(De profesión Cura) Es como si una invisible barrera nos impidiera llegar al fondo de la cuestión. Constantemente leo y escucho lo que deben ser las prioridades de la Iglesia en esta hora del mundo. Unas veces que si el agua, otras que los pueblos amazónicos, por supuesto los pobres, las mujeres que sufren violencia, los emigrantes, los jóvenes, la gravísima cuestión de los abusos, el mundo homosexual, la violencia, el entendimiento con otras religiones.
Me van a permitir que a todas estas cosas me refiera con el nombre de chapuzas y complejos. Uno que es así.
Es como sí un médico, al llegar a un enfermo, nos dice que tiene fiebre, escalofríos, problemas intestinales, confusión mental y taquicardia. Perfecto, eminentísimo doctor en medicina. Pero habrá una causa… porque de lo contrario nos iremos limitando a poner alivio a los síntomas, pero todo será inútil si no somos capaces de atacar a la raíz del problema, sea infección, accidente, tumor o descompensación metabólica.
En la Iglesia hace mucho tiempo que nos hemos convertido en especialistas de síntomas ajenos. A la que te descuidas te sueltan una catequesis o similar, perdón por el nombre, sobre el calentamiento global, la desaparición de los pueblos amazónicos, la degradación de los arrecifes coralinos, el agujero de ozono y la contaminación de los vehículos diésel. Otra catequesis, más humana, pondrá sobre la mesa la realidad de la pobreza, la inmigración, la violencia, la guerra, el tráfico de drogas o de órganos. Incluso hasta somos capaces de hablar de la catequesis, de niños y jóvenes, de la crisis de las familias cristianas. Vale. Pero todo esto no son más que síntomas.
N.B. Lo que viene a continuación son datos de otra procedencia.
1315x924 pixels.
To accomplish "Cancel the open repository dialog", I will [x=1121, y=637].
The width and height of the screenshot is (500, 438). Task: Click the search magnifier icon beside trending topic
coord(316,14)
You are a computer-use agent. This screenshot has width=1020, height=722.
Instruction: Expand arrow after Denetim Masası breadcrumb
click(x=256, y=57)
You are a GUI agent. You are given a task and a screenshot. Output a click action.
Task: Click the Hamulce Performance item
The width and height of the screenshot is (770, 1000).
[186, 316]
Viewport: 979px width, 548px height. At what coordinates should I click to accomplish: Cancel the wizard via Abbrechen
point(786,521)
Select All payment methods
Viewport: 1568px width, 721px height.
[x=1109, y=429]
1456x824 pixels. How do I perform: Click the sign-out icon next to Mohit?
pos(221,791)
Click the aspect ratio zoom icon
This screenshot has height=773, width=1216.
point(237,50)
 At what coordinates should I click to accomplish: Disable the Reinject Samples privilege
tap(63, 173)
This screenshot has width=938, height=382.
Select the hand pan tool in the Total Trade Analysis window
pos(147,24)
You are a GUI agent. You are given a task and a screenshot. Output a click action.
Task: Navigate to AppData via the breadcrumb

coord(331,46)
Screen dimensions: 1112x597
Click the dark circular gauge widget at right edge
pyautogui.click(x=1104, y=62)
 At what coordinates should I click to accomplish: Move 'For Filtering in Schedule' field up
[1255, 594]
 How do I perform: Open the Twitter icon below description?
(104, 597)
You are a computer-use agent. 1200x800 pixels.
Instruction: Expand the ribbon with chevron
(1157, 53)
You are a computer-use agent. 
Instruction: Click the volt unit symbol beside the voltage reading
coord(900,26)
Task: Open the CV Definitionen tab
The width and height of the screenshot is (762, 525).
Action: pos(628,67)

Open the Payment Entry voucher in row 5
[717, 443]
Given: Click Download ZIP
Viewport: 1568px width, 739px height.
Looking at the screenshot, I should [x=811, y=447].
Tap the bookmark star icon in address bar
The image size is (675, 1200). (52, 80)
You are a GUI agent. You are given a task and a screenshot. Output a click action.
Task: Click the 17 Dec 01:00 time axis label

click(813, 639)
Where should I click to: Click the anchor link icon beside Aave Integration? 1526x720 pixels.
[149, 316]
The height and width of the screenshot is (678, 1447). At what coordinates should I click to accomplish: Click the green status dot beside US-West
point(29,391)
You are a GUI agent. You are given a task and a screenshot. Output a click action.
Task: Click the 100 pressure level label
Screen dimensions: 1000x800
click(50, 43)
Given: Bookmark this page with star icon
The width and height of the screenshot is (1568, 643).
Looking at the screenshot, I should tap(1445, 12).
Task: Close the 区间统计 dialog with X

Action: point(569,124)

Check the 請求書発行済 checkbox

La raíz de todos nuestros problemas está en la ausencia de Dios y el olvido de Jesucristo. Nos hemos alejado de Cristo, ha entrado el pecado en nuestro corazón y desde ese momento no pensamos ya más que en nuestra conveniencia sea a costa de los arrecifes, los indígenas, los inmigrantes o la manipulación de la catequesis para que no nos complique la vida.
No sirve de nada, o de muy poco, clamar contra los violentos y bárbaros de este mundo (especialmente Trump, que los de la cuerda de Maduro son otra cosa), y poner de manifiesto las injusticias de una sociedad de la que todos forman parte menos uno mismo. Lo más que se saca en limpio es un arreglillo de momento, un mea culpa muy temporal, alguna subvención y un compromiso siempre incompleto de cuidado del medio ambiente.
La única forma de solucionar de una vez por todas el mal de este mundo, está inventada y se llama conversión a Jesucristo. La raíz de todos los males está en el pecado original y sus consecuencias para toda la humanidad. Por un hombre, Adán, entró el pecado en el mundo. La única solución, volverse a Cristo, convertirse a Él, y comprender, de una vez, que lo que nos jugamos con nuestra forma egoísta de vivir es mucho más que el planeta, nos jugamos la vida eterna.
Por eso me atrevo a decir que nos es urgente volver al núcleo de la predicación, que no es otra cosa que predicar a Cristo, y este crucificado por nosotros. Lo demás no dejan de ser ejemplitos de lo que sucede cuando el hombre abandona a su Señor para vivir solo para sí mismo.
Una persona que se encuentra con Cristo, le entrega su vida y se convierte de corazón es el único remedio ante el mal de este mundo. Y esto hay que proclamarlo por activa y por pasiva, en la iglesia y en la ONU, en la última ermita y en el mayor de los parlamentos. ¿Queremos paz y justicia? Volvamos a Cristo. No hay otra.
Es que hay gente que no cree. Sí. Por eso se predica. Para que crean, se conviertan y se entreguen a su Dios. No para que los corales se reproduzcan sin plásticos.